[Saved entries]

▬▬▬▬▬▬▬▬▬▬

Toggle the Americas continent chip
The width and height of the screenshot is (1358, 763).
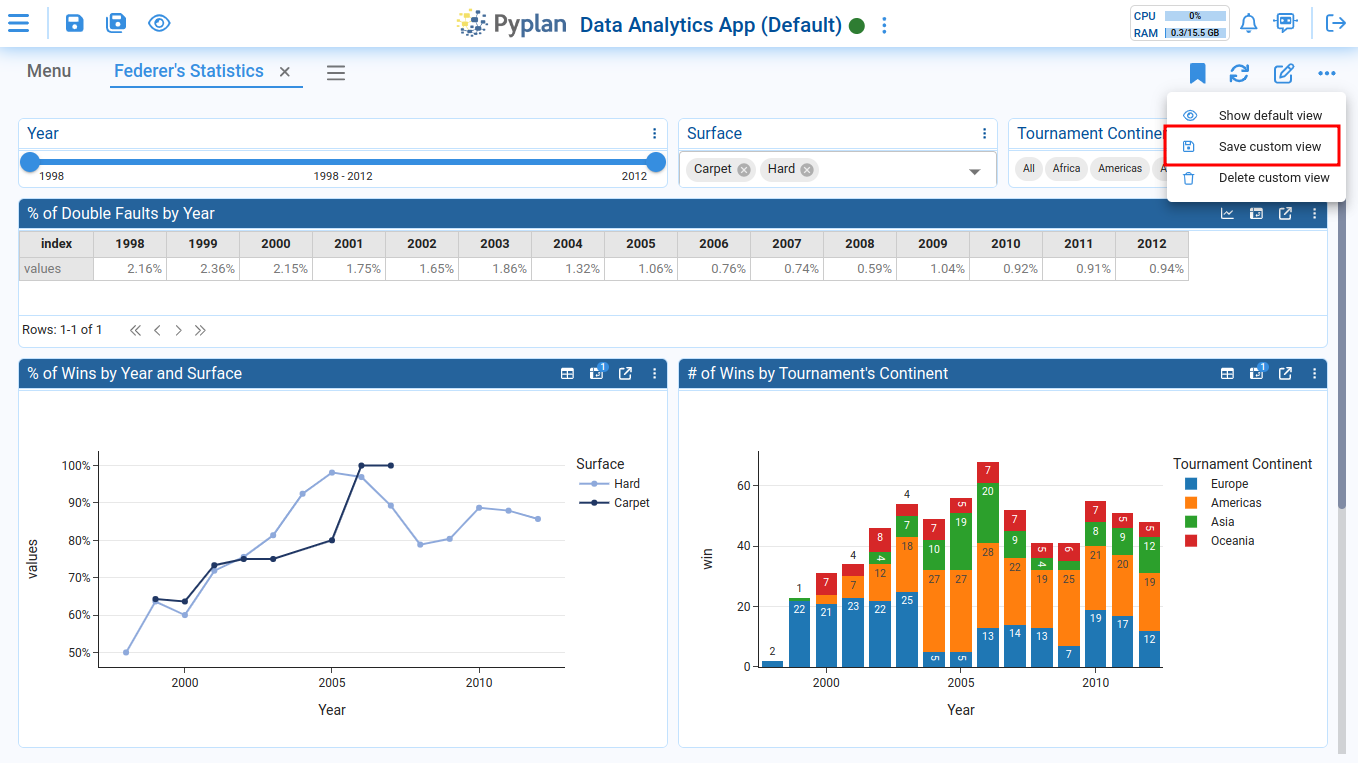[1119, 168]
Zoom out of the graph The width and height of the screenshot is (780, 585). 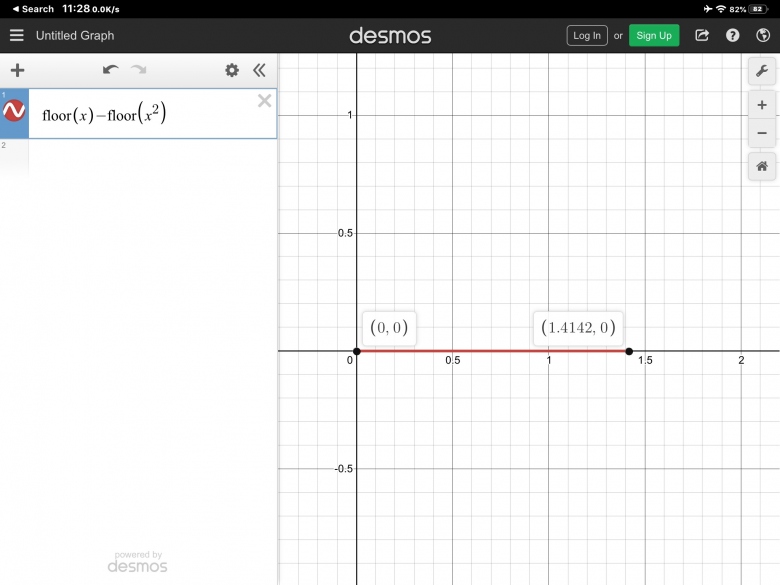[762, 133]
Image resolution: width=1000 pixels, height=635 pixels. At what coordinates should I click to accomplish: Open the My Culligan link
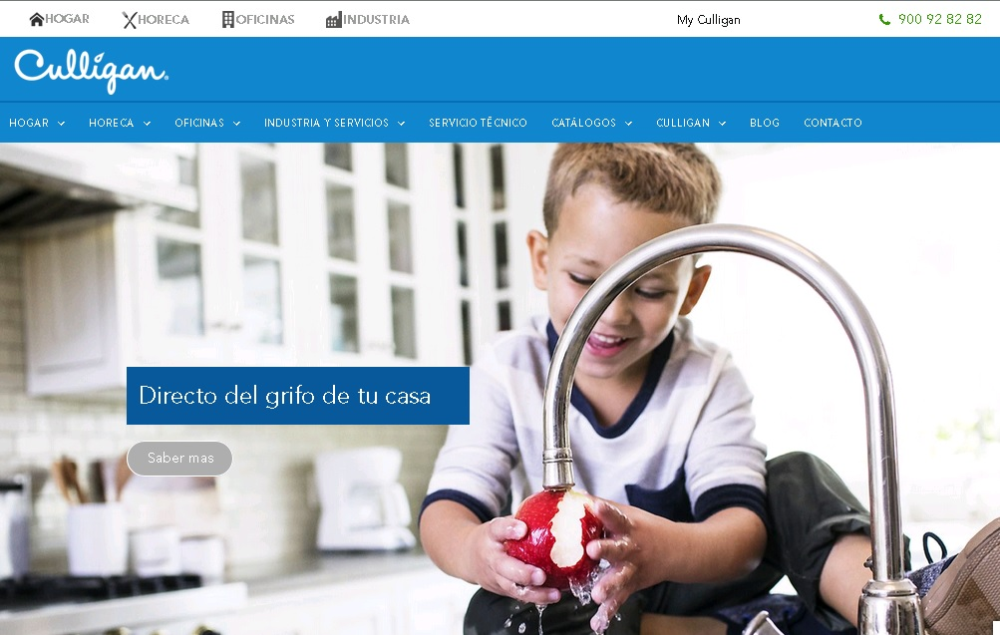click(709, 20)
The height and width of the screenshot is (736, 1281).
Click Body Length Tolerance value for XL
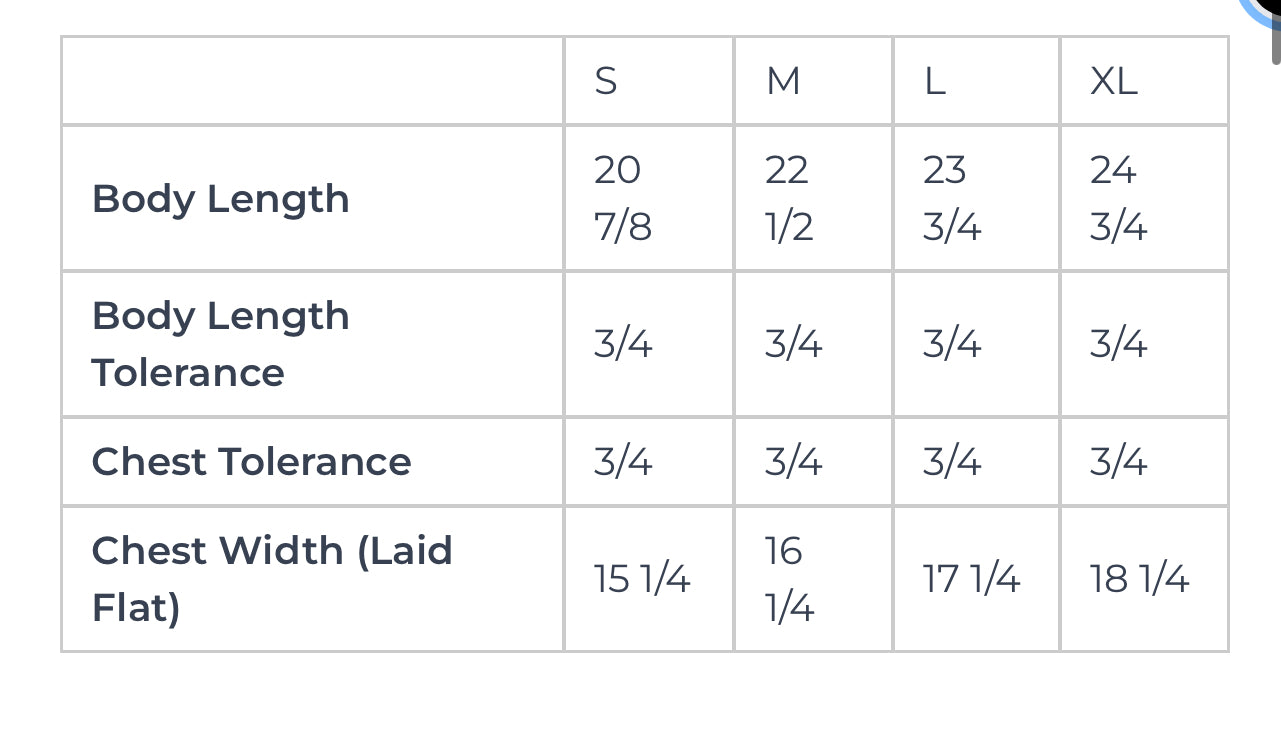tap(1118, 344)
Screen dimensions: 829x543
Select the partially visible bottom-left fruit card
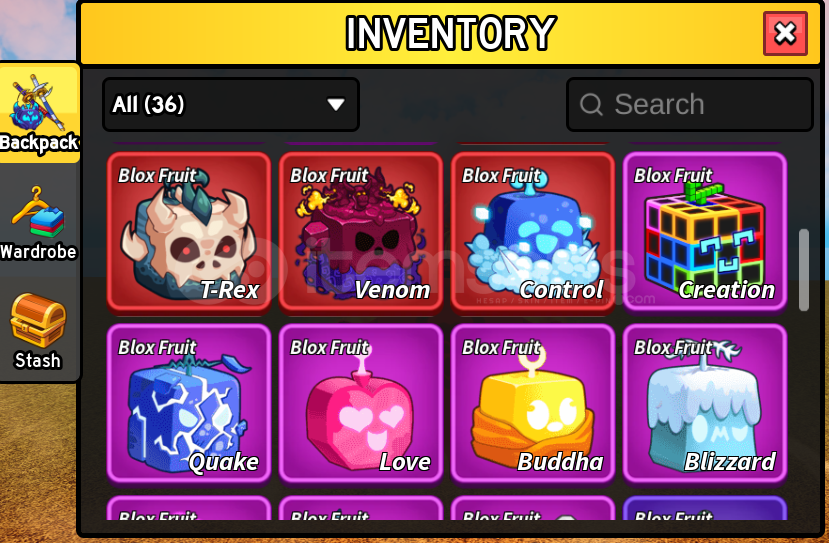189,508
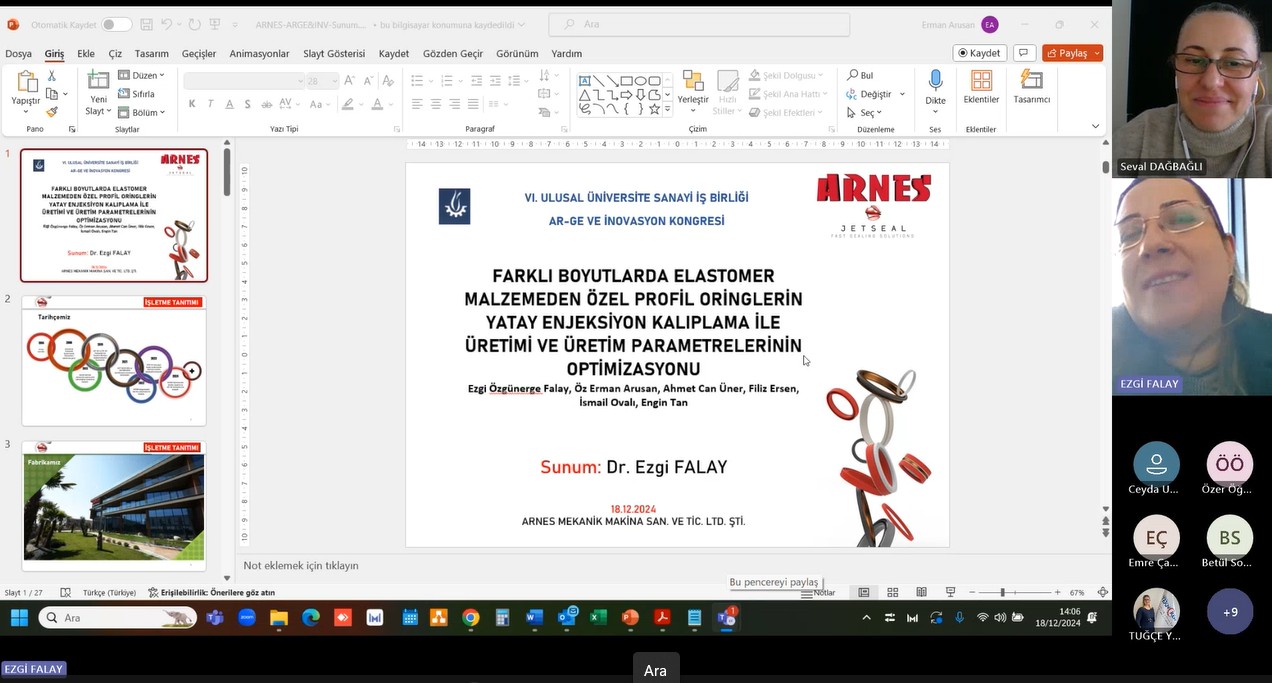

▬▬▬▬▬▬▬▬▬▬

**Requirement:** Write out, word for word, only the lines from the one containing "Click Body Length Tolerance value for XL" to the end of the data above; the pictures stay out.

**Result of the task:**
Click Body Length Tolerance value for XL
tap(1118, 344)
Screen dimensions: 829x543
Select the partially visible bottom-left fruit card
189,508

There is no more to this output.